■ Problem
Using the data that follows, give the number of lines where the string "width" occurs, and nothing else.

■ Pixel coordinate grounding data
Content starts

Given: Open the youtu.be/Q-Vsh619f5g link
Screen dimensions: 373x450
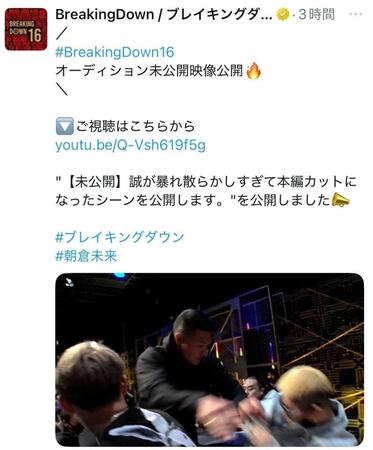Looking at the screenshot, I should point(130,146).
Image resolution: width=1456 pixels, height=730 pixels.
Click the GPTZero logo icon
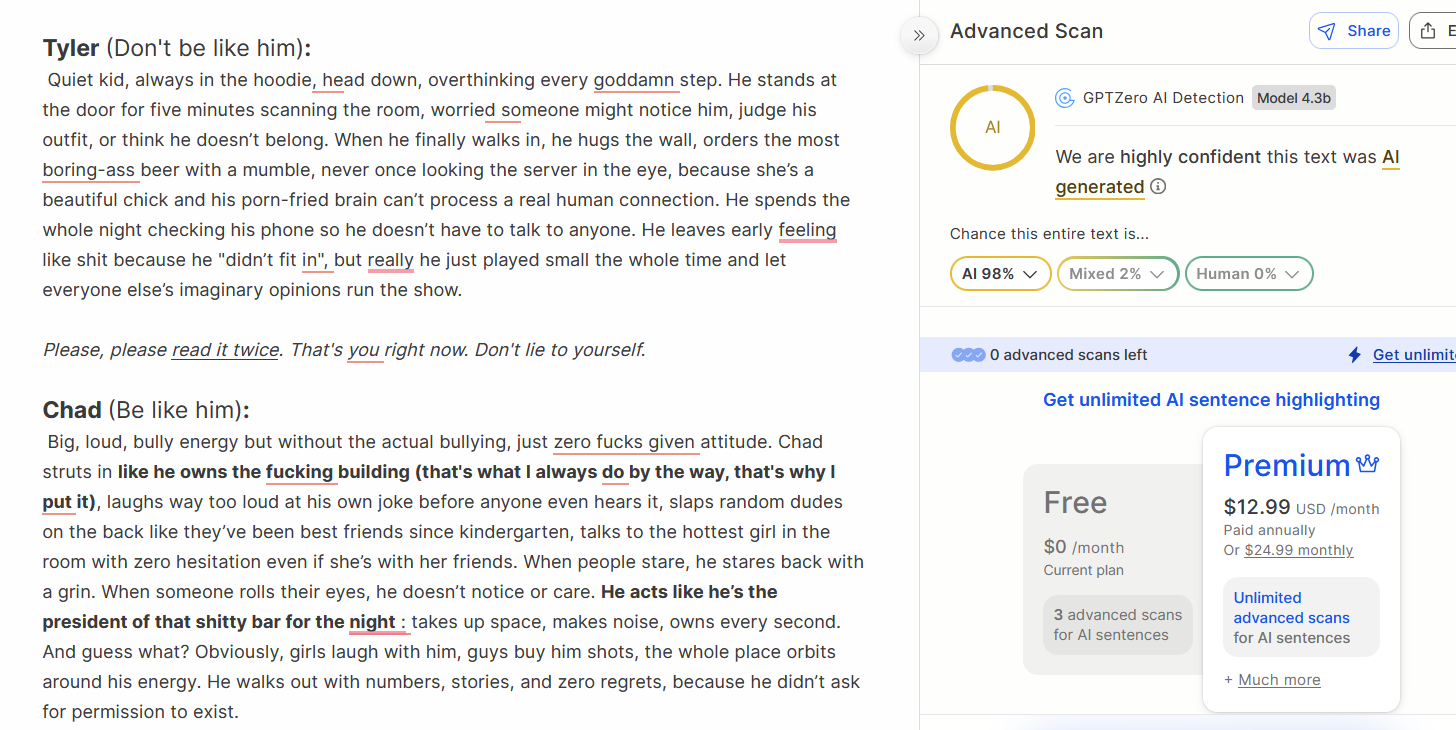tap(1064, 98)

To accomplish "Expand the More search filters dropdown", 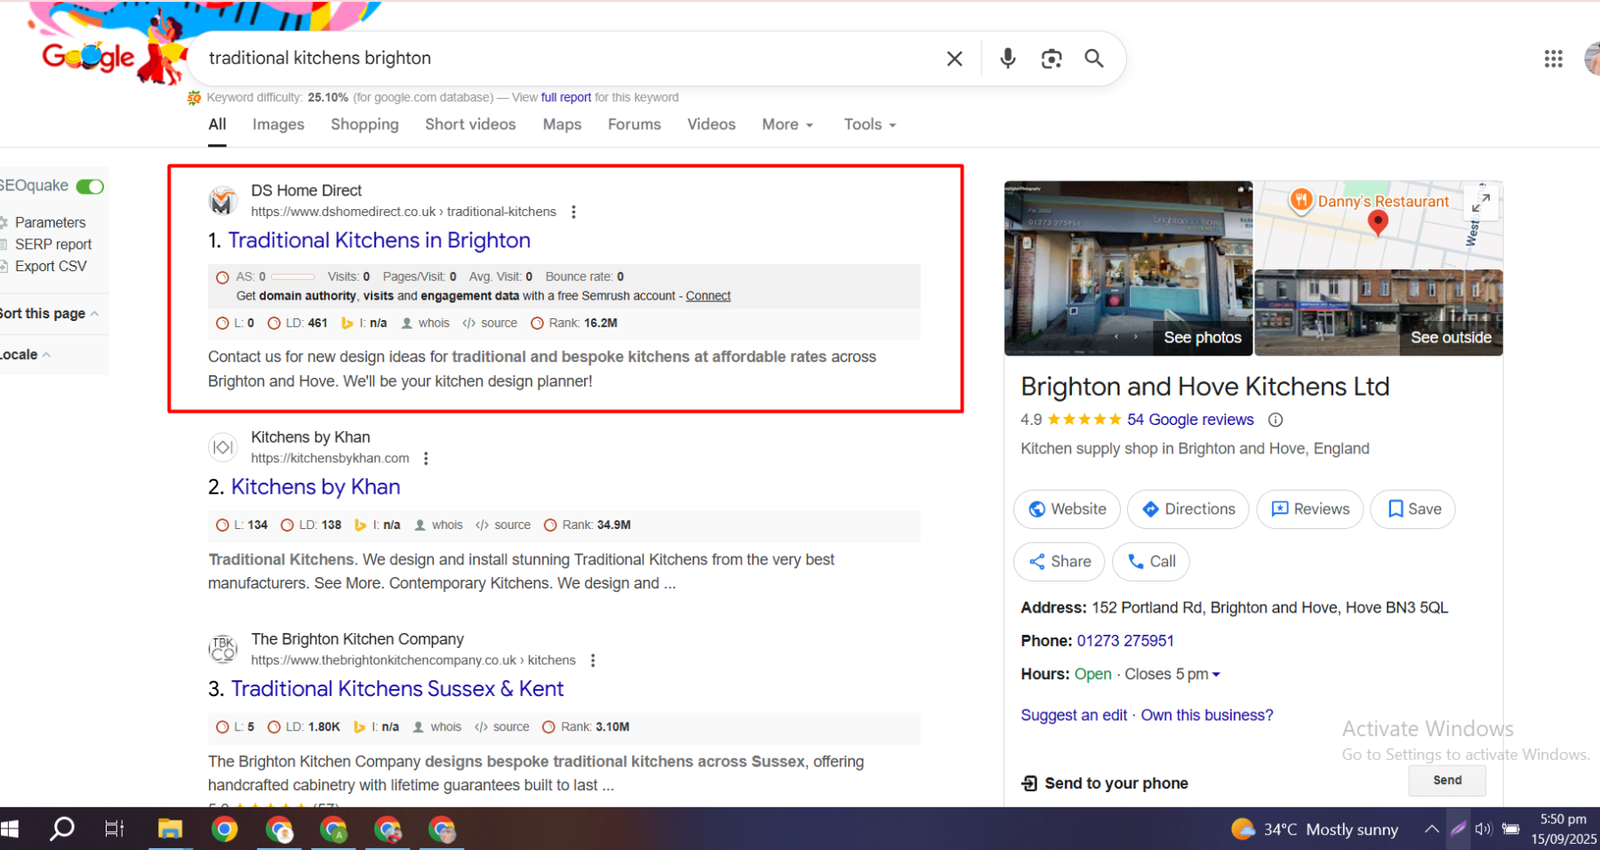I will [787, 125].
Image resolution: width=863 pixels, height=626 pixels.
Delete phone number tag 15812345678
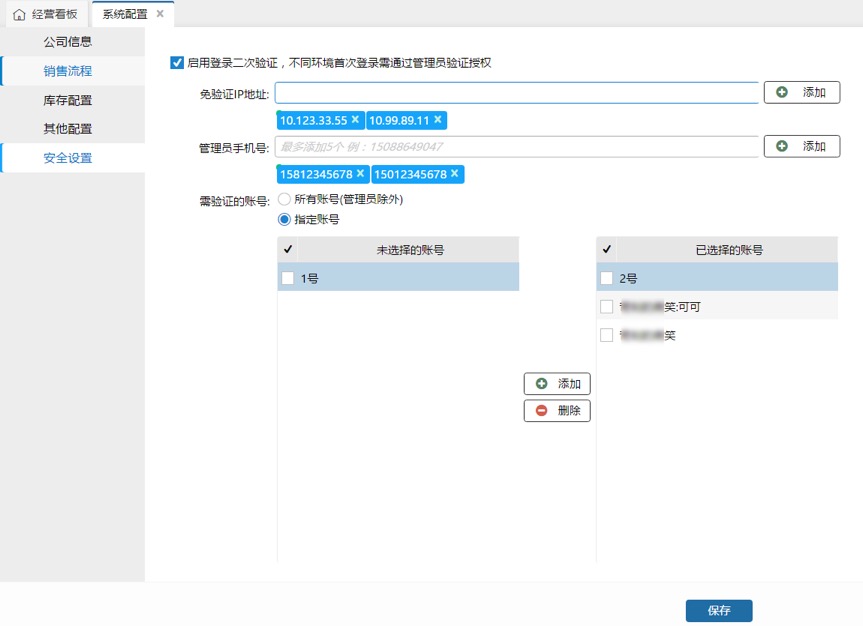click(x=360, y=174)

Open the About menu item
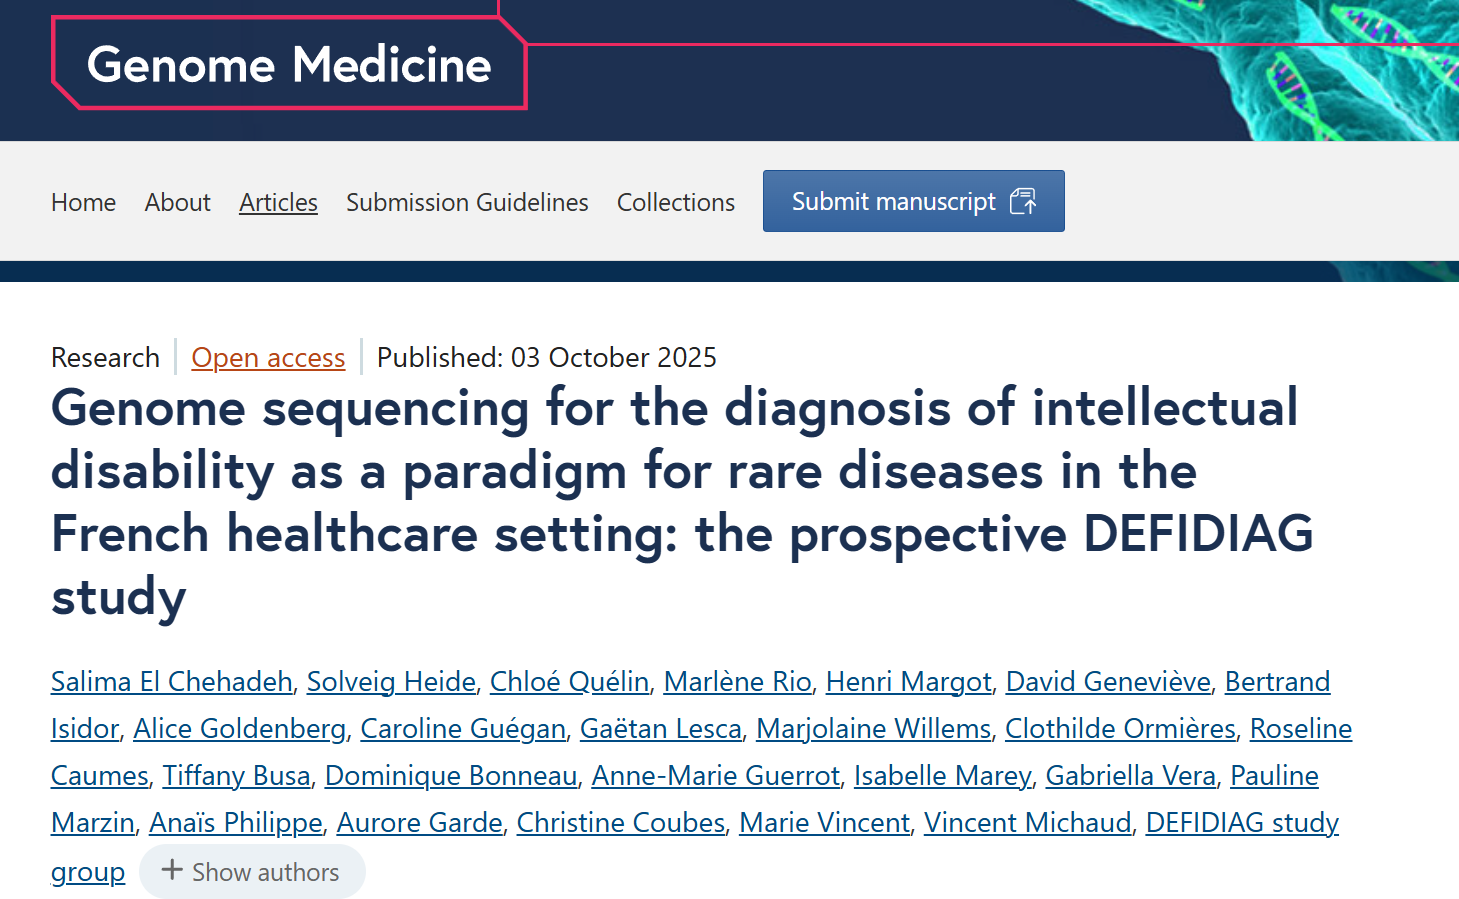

Content ends

■ Answer section
2